_Extracted entries_.
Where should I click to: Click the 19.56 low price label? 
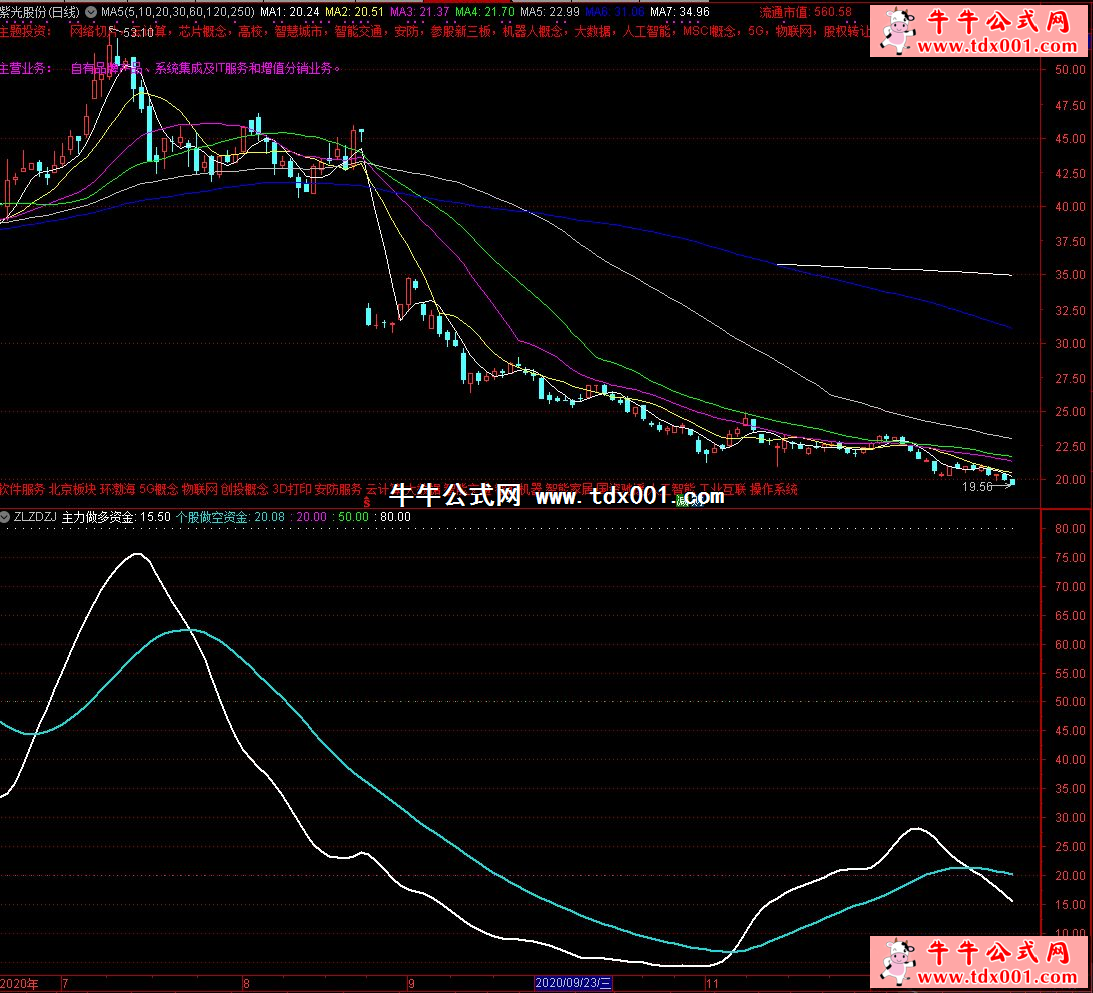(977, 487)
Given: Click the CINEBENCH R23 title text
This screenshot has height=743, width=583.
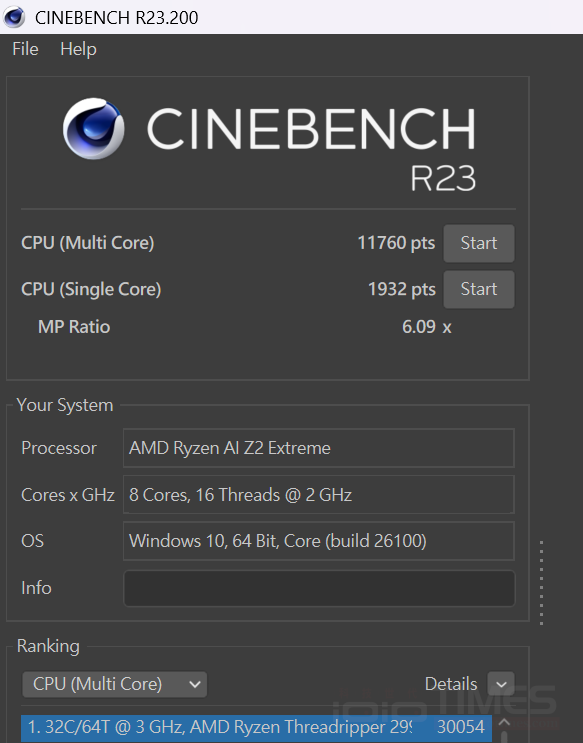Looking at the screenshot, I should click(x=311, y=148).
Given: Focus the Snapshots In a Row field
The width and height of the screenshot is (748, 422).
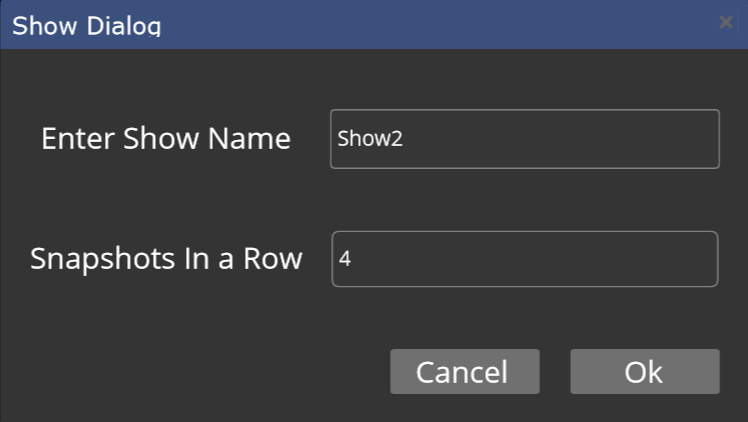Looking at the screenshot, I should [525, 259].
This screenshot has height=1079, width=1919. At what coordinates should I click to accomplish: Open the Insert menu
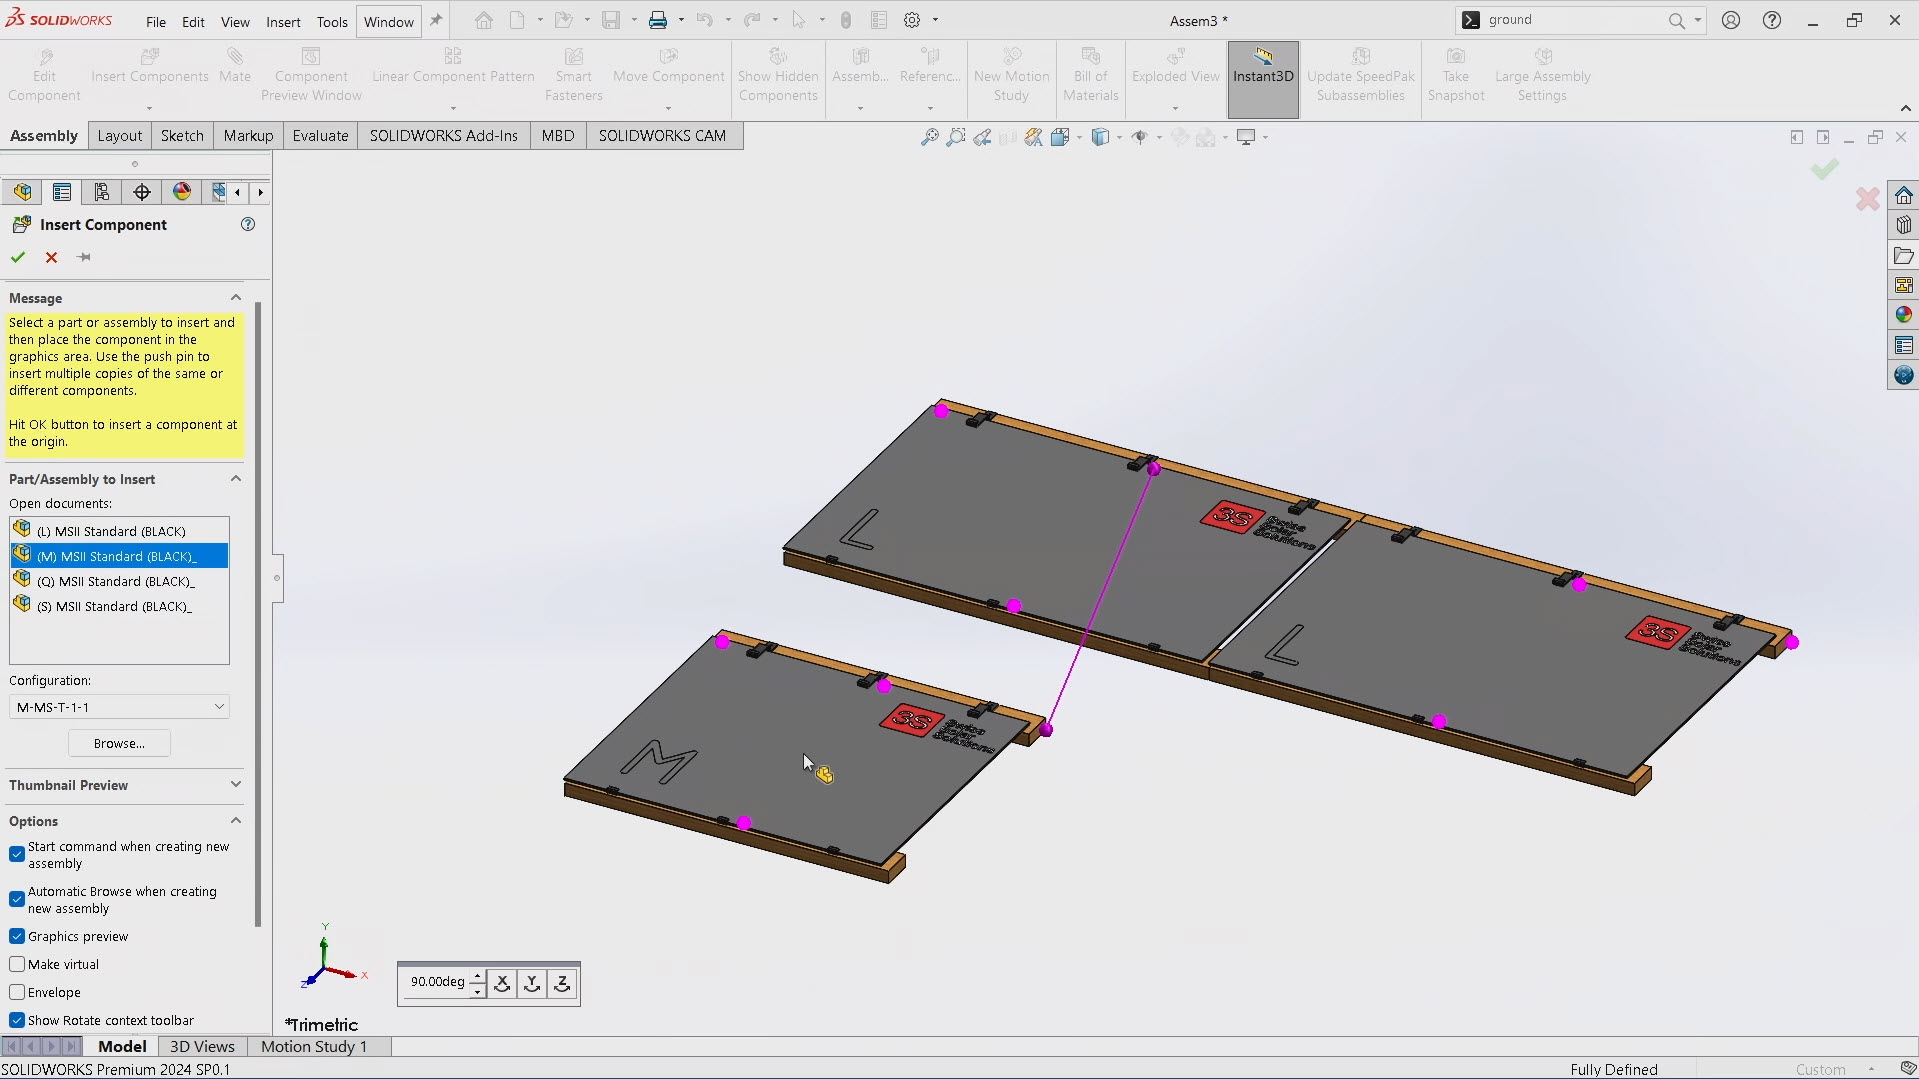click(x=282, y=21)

---

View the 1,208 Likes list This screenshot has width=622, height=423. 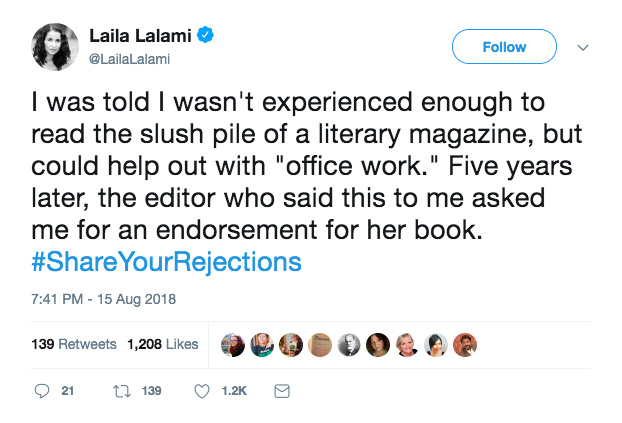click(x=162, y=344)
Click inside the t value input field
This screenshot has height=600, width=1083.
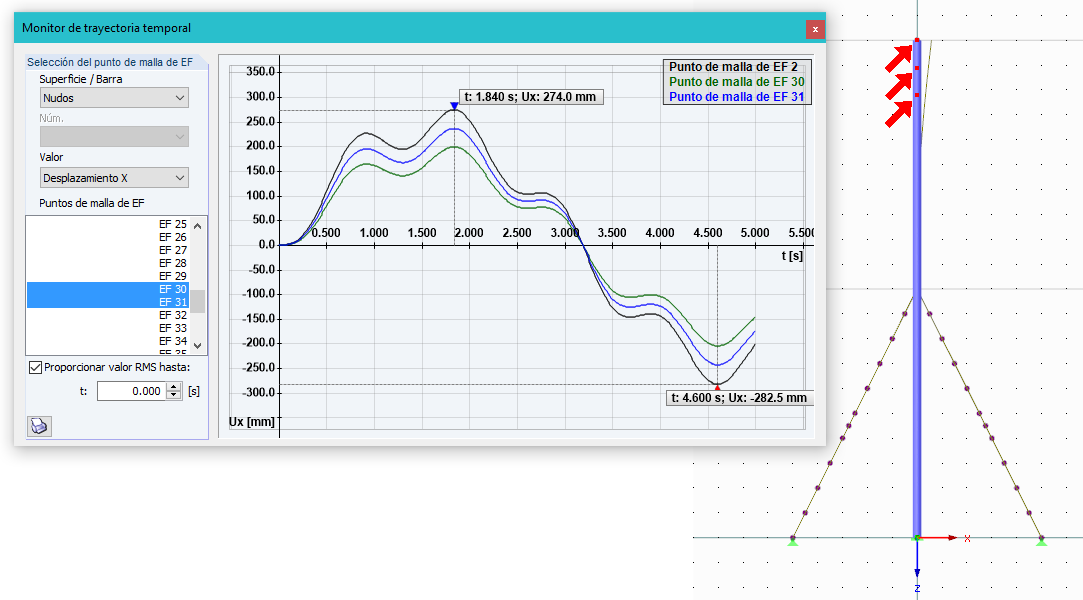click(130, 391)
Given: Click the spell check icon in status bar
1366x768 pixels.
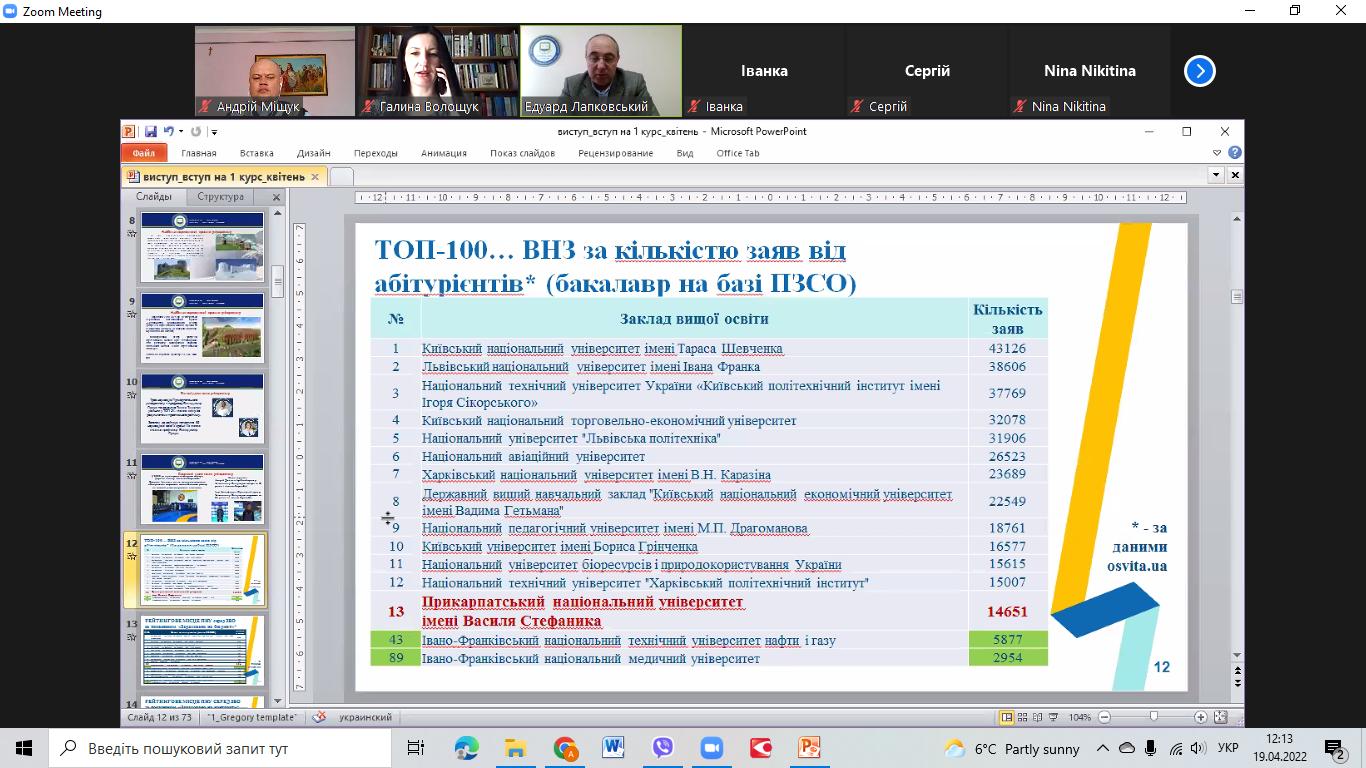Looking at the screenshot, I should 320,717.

_Task brief_. Rewrite the entries starting with the line that contains "Where should I" and going on through the line that contains "click(x=282, y=21)", replacing "title text" with "heading text" and keeping everything else unchanged. Leave the pictures out.

_The solution_.
Where should I click to: Click the 19.56 low price label? 
(977, 487)
Given: Click the CINEBENCH R23 heading text
This screenshot has height=743, width=583.
Looking at the screenshot, I should click(x=311, y=148).
Given: Focus the Snapshots In a Row field
The width and height of the screenshot is (748, 422).
Looking at the screenshot, I should [525, 259].
This screenshot has height=1079, width=1919. At what coordinates should I click to accomplish: Open the Insert menu
click(x=282, y=21)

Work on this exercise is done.